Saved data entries
═══

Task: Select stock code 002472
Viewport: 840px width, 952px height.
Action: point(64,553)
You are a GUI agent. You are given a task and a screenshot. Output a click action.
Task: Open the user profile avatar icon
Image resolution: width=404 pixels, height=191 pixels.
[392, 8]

═══

* Assignment
Exactly the lines from the one containing "Task: Open the user profile avatar icon" through the end of the entries above must be output, and no others.

* Reply to the task
Task: Open the user profile avatar icon
Image resolution: width=404 pixels, height=191 pixels.
[392, 8]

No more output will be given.